Benward then founded the country music duo Blue County with his friend Scott Reeves. Blue County recorded one album for Curb Records, which included the top 10 single "Good Little Girls"and the Top 20 hit "That's Cool" which Aaron co-wrote.  Blue County was also nominated three times for CMA/ACM Duo of the Year.  They participated as a featured artist in Conde Nast's/Chevrolet's Fashion Rocks campaign.

In 2009, Aaron, co-created a live show in Las Vegas called "Nashville Unplugged: The Story Behind the Song", that features hit songwriters from all genres in a back porch, songwriter in the round style show made famous at the Bluebird Cafe in Nashville, Tn. The audience is able to get a sneak peek behind the curtain of how hit songs are born and then performed by those very songwriters.  The show is often referred to as a cross between VH1's Storytellers and Inside the Actors Studio for songwriters.  "Nashville Unplugged" is 11 years running and currently plays every Friday night at 8 PM in Las Vegas at Mandalay Bay Hotel and Casino.  Aaron has continued the growth of this show into other casinos and markets around the country including Los Angeles, Reno, Boise, Laughlin, Oregon, Washington, Pennsylvania, Texas and California.

In July 2021, Aaron and Jimmie Allen started JAB Entertainment where they signed the first black and white duo in country music history called Neon Union.  Andrew Millsaps and Leo Brooks just recently made history by being the first black and white duo to ever step inside the hallowed circle of the Grand Ole Opry.  You can catch Neon Union as the opening act for Jimmie on his Down Home Tour in 2022.  Neon Union signed their first record deal in June 2022. 
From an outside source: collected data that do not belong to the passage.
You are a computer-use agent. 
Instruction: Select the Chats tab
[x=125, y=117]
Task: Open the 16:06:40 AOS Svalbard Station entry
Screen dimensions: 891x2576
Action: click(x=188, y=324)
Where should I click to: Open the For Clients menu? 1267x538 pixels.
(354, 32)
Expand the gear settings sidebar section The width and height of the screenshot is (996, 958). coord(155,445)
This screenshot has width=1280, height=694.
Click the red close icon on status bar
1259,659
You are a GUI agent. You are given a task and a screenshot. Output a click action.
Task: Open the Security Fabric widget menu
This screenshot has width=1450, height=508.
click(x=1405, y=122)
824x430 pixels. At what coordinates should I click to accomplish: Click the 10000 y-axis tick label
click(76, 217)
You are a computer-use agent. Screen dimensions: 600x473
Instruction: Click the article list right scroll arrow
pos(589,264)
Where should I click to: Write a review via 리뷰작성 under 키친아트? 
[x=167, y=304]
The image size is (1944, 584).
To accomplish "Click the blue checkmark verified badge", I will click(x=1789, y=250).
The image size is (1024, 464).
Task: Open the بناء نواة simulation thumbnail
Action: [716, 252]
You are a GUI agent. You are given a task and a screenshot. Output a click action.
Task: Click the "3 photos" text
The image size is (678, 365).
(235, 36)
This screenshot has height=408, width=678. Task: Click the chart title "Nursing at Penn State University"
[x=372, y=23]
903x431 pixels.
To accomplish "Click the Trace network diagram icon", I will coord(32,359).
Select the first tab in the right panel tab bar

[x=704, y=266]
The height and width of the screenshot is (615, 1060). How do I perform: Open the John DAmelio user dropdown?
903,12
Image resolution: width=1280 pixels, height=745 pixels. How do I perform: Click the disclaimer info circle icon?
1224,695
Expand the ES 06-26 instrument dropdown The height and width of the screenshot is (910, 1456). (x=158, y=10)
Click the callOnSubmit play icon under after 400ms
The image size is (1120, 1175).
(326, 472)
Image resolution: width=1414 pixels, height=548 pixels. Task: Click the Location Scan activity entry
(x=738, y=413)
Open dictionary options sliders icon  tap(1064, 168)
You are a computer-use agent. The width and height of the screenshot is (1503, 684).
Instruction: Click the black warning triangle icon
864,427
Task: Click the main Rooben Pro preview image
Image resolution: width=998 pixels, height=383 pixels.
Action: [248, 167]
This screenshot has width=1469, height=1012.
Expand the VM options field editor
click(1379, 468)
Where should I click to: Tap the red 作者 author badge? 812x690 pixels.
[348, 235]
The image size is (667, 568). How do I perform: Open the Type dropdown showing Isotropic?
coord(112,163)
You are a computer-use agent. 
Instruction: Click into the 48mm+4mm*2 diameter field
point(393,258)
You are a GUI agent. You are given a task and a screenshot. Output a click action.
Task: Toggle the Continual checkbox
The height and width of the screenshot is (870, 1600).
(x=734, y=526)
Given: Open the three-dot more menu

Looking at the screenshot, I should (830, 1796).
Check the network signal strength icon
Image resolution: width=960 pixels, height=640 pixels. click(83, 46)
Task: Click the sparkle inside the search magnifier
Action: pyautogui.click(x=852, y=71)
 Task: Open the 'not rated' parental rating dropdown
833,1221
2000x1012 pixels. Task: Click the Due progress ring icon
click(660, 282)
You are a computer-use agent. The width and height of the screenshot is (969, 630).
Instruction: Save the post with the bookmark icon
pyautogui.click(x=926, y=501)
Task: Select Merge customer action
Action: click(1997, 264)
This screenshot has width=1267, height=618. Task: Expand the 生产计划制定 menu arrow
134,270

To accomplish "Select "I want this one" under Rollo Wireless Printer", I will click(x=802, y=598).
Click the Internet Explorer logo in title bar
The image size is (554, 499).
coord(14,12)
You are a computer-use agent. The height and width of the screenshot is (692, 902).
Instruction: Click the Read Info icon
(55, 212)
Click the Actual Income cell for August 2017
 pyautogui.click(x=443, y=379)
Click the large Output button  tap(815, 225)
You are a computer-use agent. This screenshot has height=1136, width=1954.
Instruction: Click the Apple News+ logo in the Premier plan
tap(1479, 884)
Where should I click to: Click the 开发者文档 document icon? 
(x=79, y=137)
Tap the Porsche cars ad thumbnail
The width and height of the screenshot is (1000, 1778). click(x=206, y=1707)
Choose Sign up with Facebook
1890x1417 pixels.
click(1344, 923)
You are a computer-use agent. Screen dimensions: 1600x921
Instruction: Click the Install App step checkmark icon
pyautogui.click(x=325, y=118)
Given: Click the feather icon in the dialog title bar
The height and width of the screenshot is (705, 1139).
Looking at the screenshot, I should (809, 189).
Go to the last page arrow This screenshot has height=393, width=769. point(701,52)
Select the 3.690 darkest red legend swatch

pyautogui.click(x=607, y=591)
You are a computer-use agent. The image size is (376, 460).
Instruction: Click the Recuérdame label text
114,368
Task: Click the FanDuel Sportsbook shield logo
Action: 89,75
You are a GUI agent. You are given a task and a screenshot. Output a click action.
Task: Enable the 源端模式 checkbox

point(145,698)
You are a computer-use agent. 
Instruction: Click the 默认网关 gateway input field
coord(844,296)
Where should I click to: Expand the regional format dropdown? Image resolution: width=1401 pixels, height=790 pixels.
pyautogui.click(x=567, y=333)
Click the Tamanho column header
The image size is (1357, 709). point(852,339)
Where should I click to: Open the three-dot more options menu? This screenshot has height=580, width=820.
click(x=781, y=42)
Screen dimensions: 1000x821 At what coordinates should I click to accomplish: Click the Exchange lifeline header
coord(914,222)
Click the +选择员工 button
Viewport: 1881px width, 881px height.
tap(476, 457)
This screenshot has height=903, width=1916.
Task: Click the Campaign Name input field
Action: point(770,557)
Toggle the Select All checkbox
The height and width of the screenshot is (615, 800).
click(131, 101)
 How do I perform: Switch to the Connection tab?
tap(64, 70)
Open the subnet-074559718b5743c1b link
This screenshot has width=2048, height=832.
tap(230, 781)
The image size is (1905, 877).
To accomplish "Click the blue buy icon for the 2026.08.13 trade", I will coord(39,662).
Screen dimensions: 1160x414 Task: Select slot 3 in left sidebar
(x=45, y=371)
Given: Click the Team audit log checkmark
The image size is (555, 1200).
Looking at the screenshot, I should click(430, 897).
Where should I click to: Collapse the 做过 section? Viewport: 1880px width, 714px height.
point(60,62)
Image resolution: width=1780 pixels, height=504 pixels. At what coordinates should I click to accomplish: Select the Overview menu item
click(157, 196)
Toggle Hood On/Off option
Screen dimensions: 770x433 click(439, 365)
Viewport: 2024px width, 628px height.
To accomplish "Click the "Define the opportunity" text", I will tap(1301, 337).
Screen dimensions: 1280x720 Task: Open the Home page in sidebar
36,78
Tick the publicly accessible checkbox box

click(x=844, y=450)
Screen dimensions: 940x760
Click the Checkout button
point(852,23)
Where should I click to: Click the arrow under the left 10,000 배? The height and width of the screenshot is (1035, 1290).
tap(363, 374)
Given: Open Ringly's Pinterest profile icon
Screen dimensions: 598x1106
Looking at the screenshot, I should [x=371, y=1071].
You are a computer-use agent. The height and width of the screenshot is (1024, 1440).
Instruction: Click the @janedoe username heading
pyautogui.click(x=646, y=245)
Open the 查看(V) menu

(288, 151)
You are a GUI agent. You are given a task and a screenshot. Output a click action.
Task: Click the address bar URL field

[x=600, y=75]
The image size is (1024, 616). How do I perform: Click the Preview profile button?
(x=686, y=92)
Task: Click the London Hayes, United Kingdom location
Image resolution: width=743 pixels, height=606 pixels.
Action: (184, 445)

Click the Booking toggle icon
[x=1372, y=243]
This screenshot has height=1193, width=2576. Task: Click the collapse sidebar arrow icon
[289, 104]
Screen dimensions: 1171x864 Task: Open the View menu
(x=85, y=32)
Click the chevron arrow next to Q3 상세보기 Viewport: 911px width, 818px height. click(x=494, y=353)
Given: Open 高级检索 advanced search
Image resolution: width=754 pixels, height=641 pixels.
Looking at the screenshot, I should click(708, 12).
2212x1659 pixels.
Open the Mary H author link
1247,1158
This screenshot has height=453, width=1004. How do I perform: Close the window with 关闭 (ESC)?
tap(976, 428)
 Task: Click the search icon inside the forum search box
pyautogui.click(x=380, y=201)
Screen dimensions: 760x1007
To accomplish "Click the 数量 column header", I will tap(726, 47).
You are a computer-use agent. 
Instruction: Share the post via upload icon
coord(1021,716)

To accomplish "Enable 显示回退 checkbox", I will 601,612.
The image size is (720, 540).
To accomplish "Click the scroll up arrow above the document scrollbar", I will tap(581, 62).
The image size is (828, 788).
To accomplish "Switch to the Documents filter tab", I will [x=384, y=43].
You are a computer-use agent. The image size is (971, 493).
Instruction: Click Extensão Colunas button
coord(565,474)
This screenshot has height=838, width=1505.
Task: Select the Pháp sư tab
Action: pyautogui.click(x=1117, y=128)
In March 2012 til March 2014,  Aaron moved his creative forces and his family to Los Angeles and signed a new exclusive music publishing deal with Cornman Music/Warner Chappell where he had numerous songs placed on shows like ABC's "Nashville" and Bravo's "Project Runway".  In May 2015, Aaron co-wrote and co-produced the theme song and end title for Walt Disney's "Monkey Kingdom" called "It's our World" performed by Atlantic Records artist Jacquie Lee.  Since December 2015, Aaron has co-written 15 songs that have been recorded by some of the biggest recording artists in JPOP and KPOP music such as EXO, Namie Amuro, AOA, Taeyeon, Taemin and Red Velvet with 9 of those songs becoming big hits in SE ASIA.  Those hits include "Sing for You" and "For Life" by EXO, "Rain" and "Make Me Love You" by Taeyeon, "Good Luck" by AOA, "Soldier" and "Rise" by Taemin and "Dear Diary" by Namie Amuro.   Currently, Aaron has had 20 songs in the hit Netflix series "The Ranch" starring Ashton Kutcher, Sam Elliott and Debra Winger.

Recently, Aaron has taken his talents to the silver screen by starring in 3 films called "Acts of God", "The Song" and "Past Due".  "The Song" was picked up by Metro-Goldwyn and released in September 2014.  It is a modern-day story of King Solomon but told in the context of country music.  Aaron plays David King, who is an iconic, outlaw country artist, a la Waylon Jennings type.  His son, Jed, follows in his footsteps only to find that he must break the curse in order for his life to turn out better than his daddy had it.
In "Acts of God", Aaron plays a US Army Ranger who comes back from combat with P.T.S.D. and the story follows how he handles this difficulty and how it affects his family, career and relationships.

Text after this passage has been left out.